* _PROBLEM STATEMENT_
Set down, exactly and with no pictures, the line that contains "This screenshot has" and all lines after it in the listing.

* _SOURCE DATA_

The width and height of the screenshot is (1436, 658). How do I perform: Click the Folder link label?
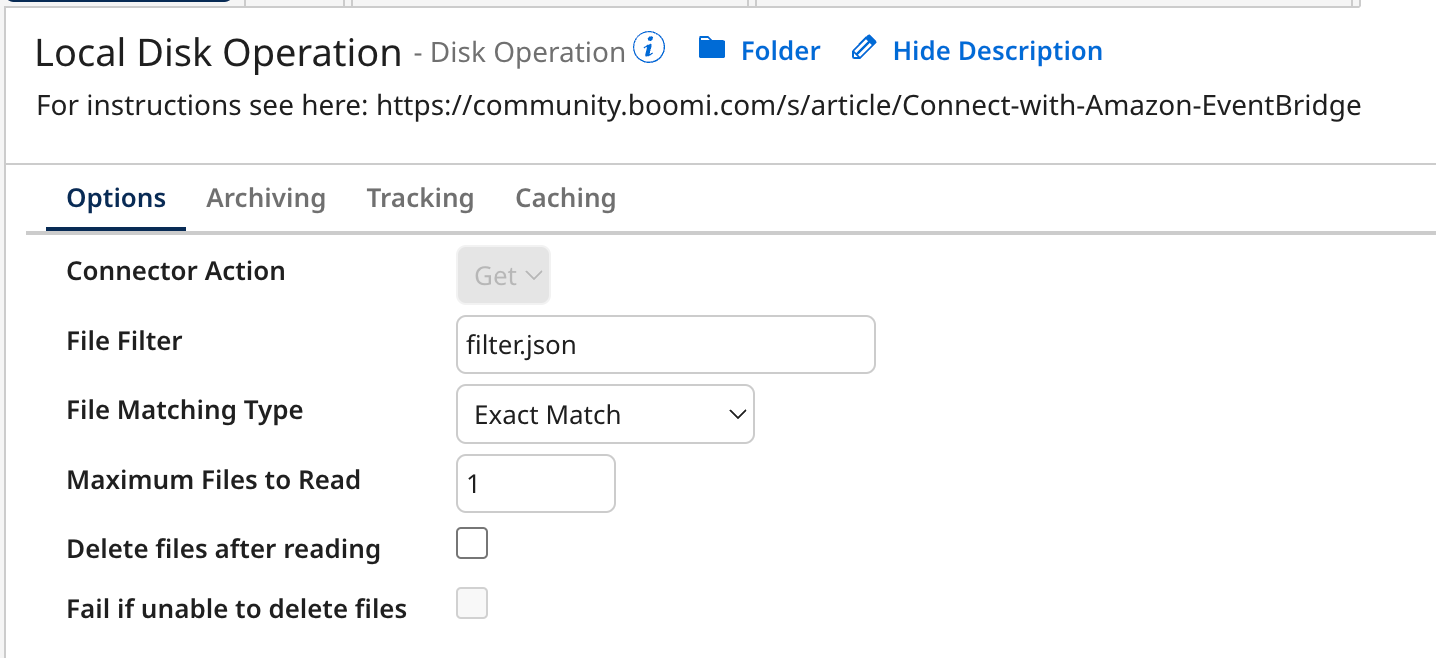(780, 50)

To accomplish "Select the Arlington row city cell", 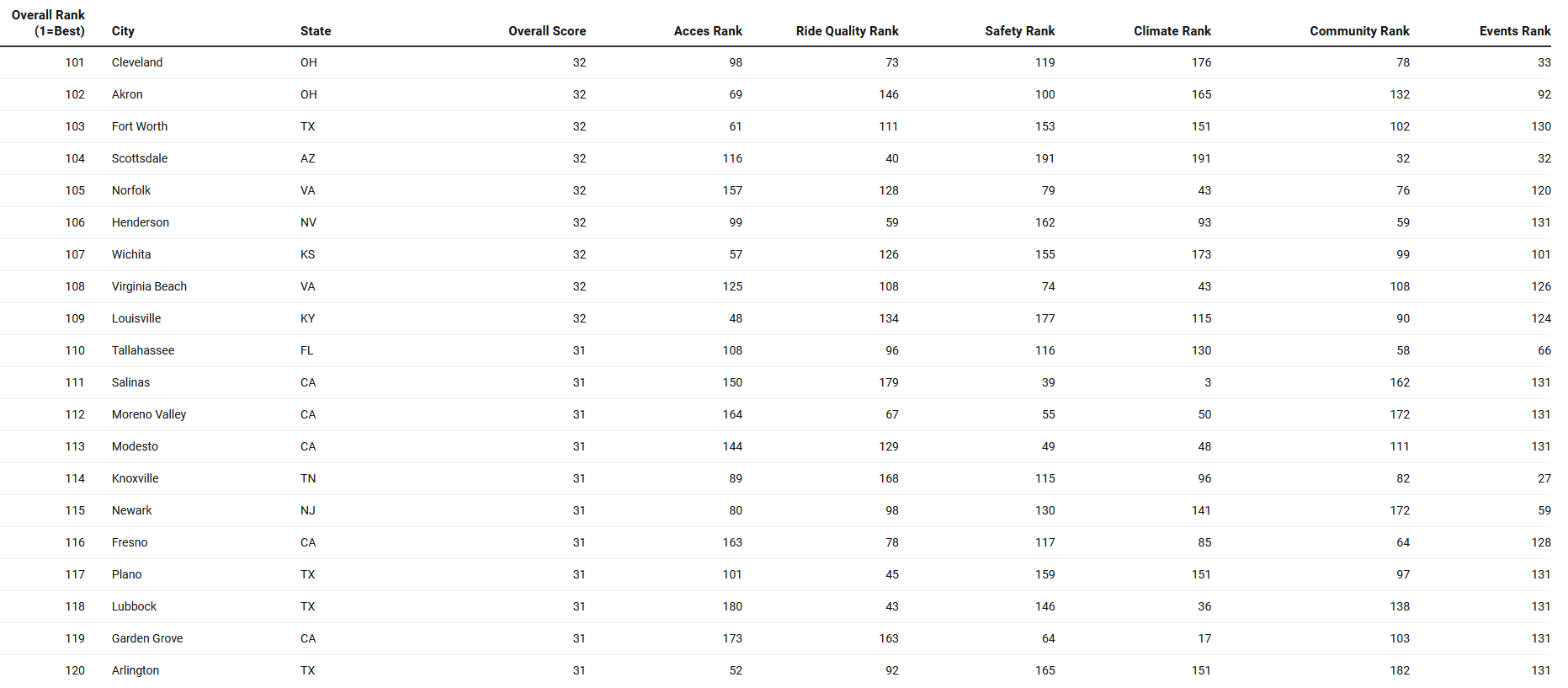I will pos(136,670).
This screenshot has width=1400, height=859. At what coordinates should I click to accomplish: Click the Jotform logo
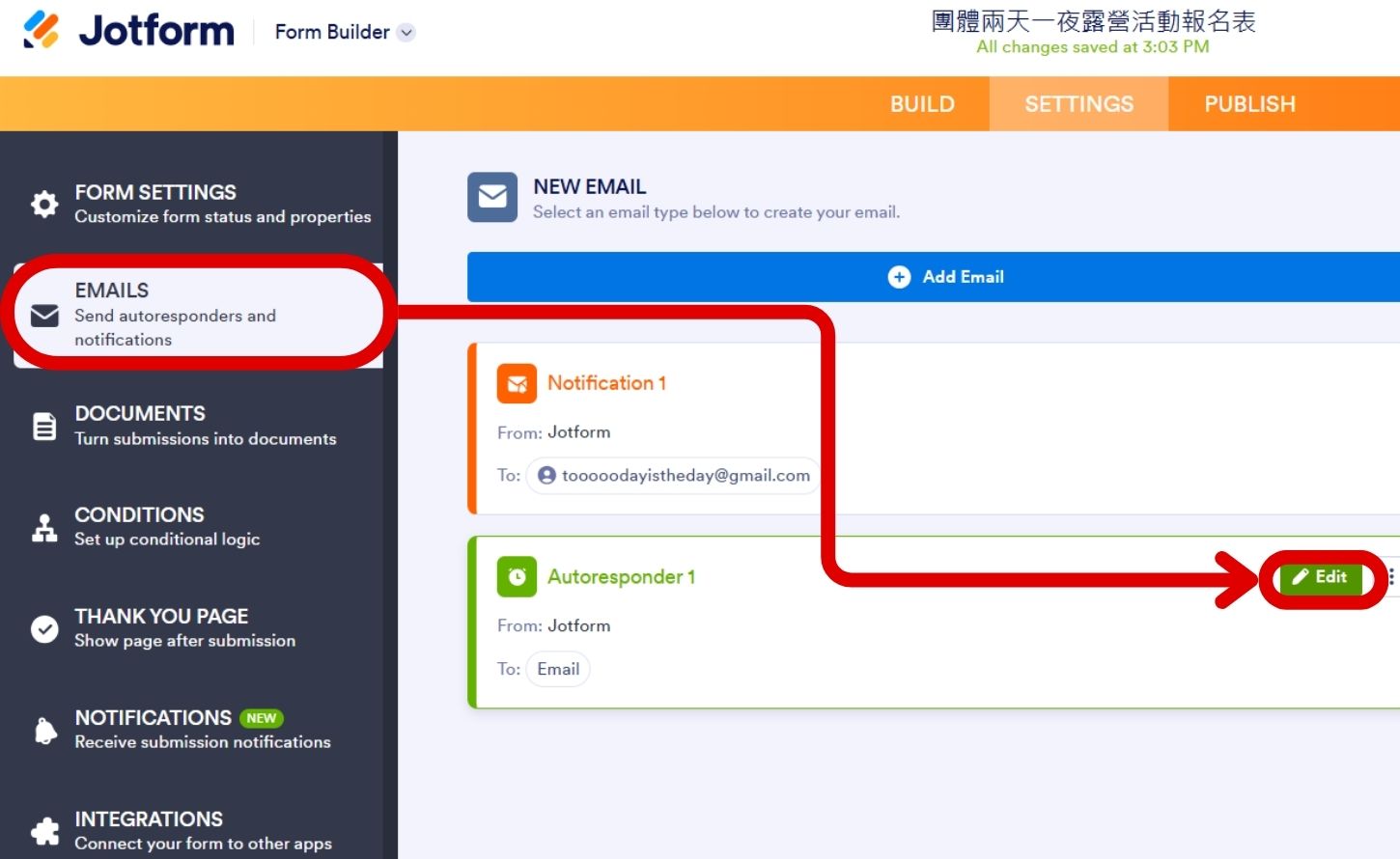tap(126, 30)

* _RESULT FOR THIS TASK_
This screenshot has width=1400, height=859. At what coordinates should I click to accomplish: Click the Jotform logo
tap(126, 30)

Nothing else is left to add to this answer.